この質問への簡潔な答えは「あまり良い答えではない」です。今週、この影響力のあるAI組織が国防総省と協力し、新たなサイバーセキュリティツールを開発していることが明らかになりました。OpenAIは以前、防衛産業には参入しないと約束していました。しかし今、利用規約を少し修正しただけで、世界最強の軍隊のための新たなツール開発に全力で取り組んでいます。このかなり思い切った方向転換について問いただされた後、同社の返答は基本的に「¯_(ツ)_/¯ …「以前は実質的に軍事利用を全面的に禁止していたため、多くの人がこれらのユースケースの多くを禁止すると考えていました。しかし、これらのユースケースは、私たちが世界に望むものと非常に一致していると考えられています」と、同社の広報担当者はブルームバーグに語りました。それが一体どういう意味なのかはよく分かりませんが、特に説得力があるようには思えません。もちろん、OpenAIだけではありません。
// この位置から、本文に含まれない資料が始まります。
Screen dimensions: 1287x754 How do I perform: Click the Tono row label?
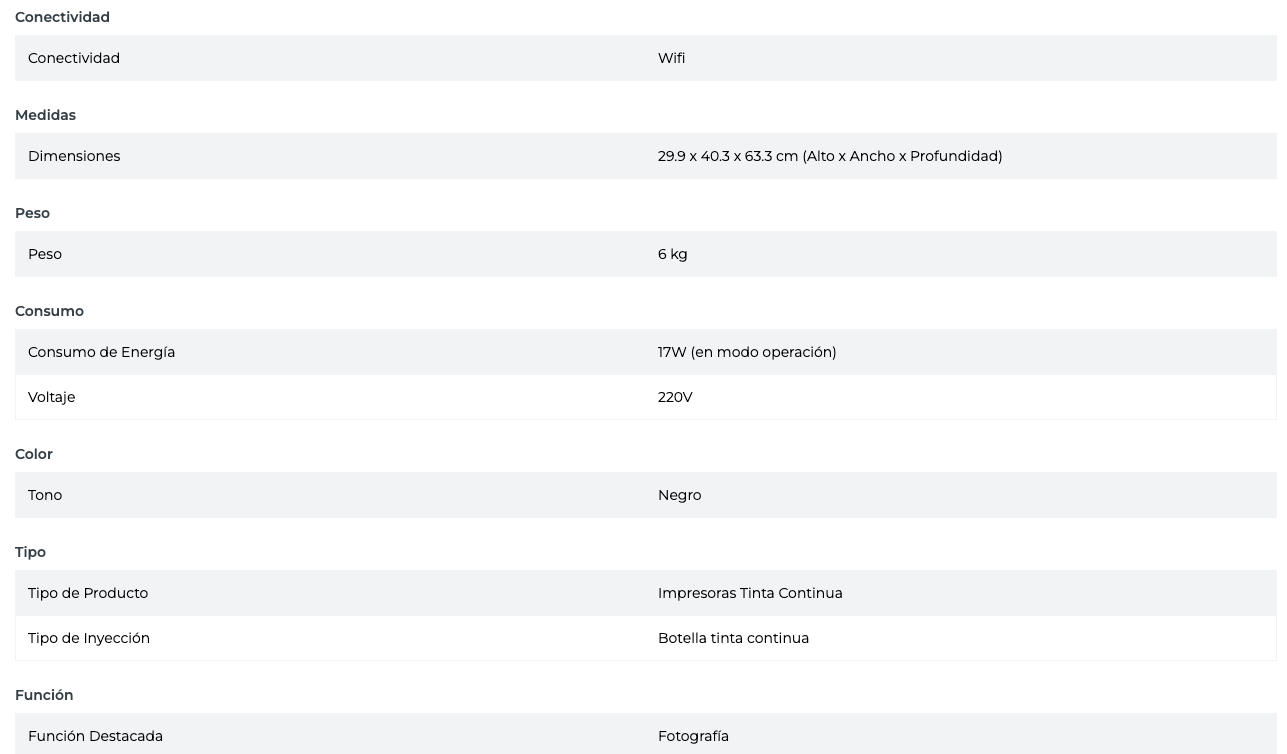(45, 495)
多くの企業が現在、防衛業界へのAIサービスの売り込みを急いでいます。数十年ぶりの「最も革新的な技術」と称されるこの技術が、アメリカの軍産複合体に吸収されるのは当然と言えるでしょう。他国が既にAIを活用していることを考えると、これはまだ始まりに過ぎないと言えるでしょう。

今週のその他の見出し

FDA(米国食品医薬品局)は、医師が皮膚がんの兆候を探すのに役立つAI搭載の新しいデバイスを承認しました。食品医薬品局(FDA)が承認したのは、「DermaSensor(ダーマセンサー)」と呼ばれるユニークな携帯型デバイスです。医師が患者の皮膚をスキャンして皮膚がんの兆候を探すのに使用できます。このデバイスはAIを活用して皮膚病変の「迅速評価」を行い、健康に見えるかどうかを判断します。AIの無意味な利用法は巷に溢れていますが、専門家はAIが医療分野で非常に役立つ可能性があると主張しています。
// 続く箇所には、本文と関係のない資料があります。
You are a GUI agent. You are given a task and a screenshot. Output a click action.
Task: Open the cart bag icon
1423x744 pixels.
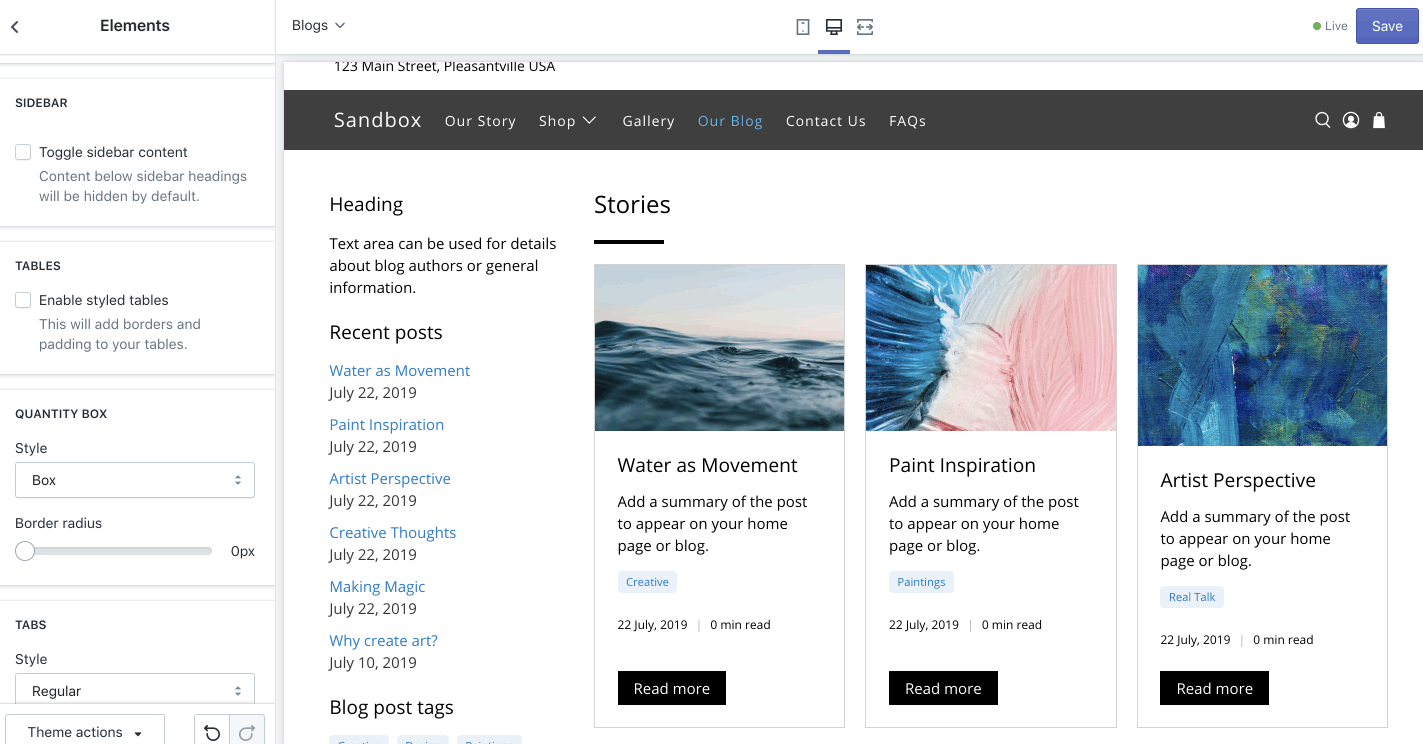pyautogui.click(x=1378, y=120)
OpenAIは高等教育との連携を強化しています。OpenAIは社会のあらゆる階層に触手を伸ばそうとしており、最新の標的となった分野は高等教育です。今週、OpenAIはアリゾナ州立大学との提携を発表しました。この提携の一環として、ASUは同社のチャットボットのビジネス向けバージョンであるChatGPT Enterpriseへのフルアクセスを取得します。ASUはまた、学生が学業の学習を支援するための「パーソナライズされたAIチューター」の構築も計画しています。さらに、同大学は「プロンプトエンジニアリングコース」も計画しており、これは学生がチャットボットに質問する方法を学ぶのに役立つものと思われます。実に有益な情報です!
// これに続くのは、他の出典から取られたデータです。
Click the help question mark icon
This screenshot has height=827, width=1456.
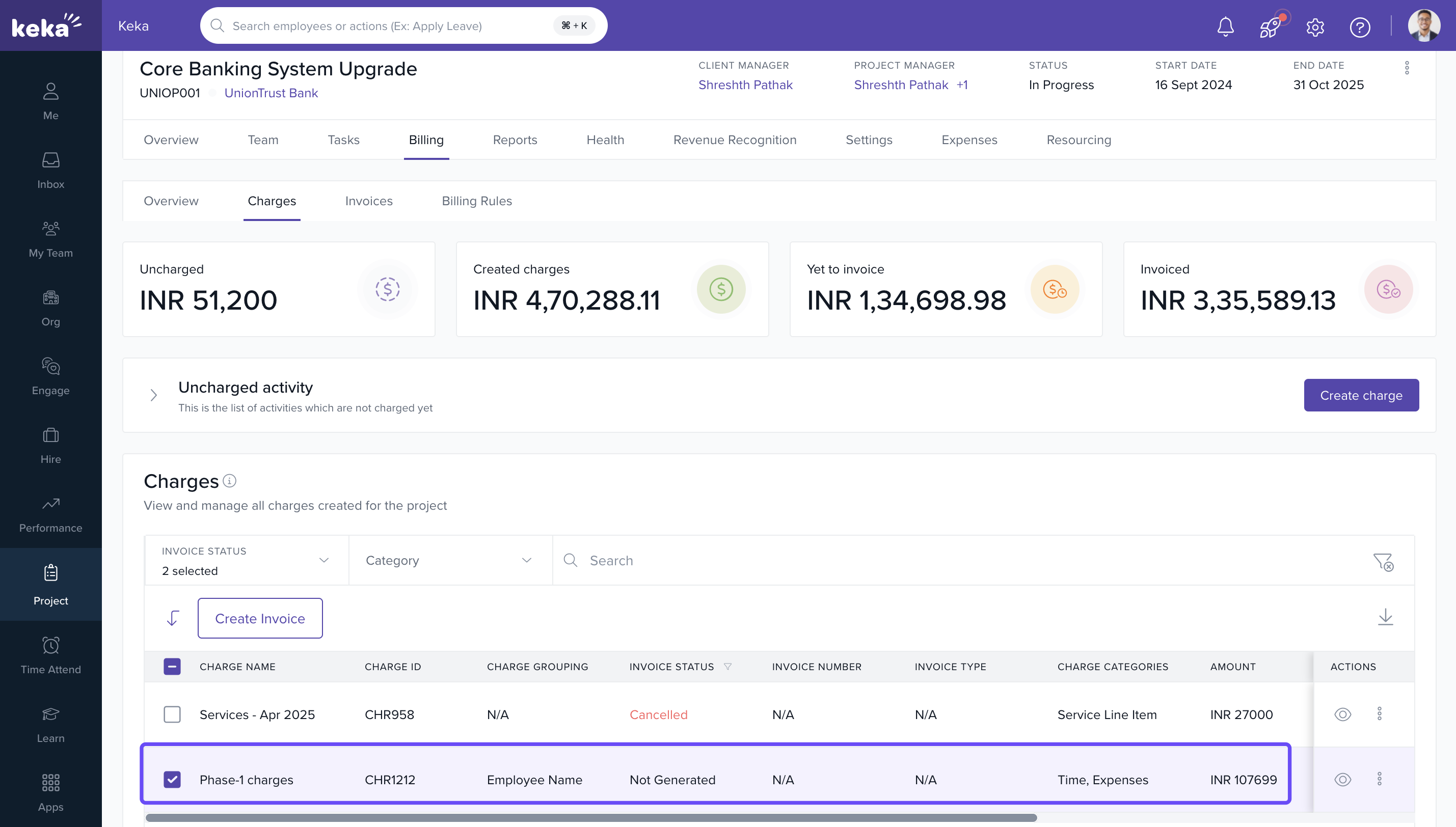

インターネットは既にAI生成のゴミで溢れている。404 Mediaの最新レポートによると、Googleは多数の怪しいウェブサイトからAI生成コンテンツをアルゴリズム的に押し出しているという。レポートによると、これらのウェブサイトは他の正当なウェブサイトからコンテンツを吸い上げ、アルゴリズムを用いて再パッケージ化するように設計されている。この計画の根幹は、コンテンツ出力を自動化して広告収入を生み出すことにある。そして、このゴミコンテンツはGoogleニュースのアルゴリズムによって押し出され、検索結果に表示されるのだ。ジョセフ・コックスは、「GoogleニュースにAI生成コンテンツが存在することは、消費者がAIにアクセスできる時代にGoogleがニュースサービスを調整する準備ができていない可能性を示している」と述べている。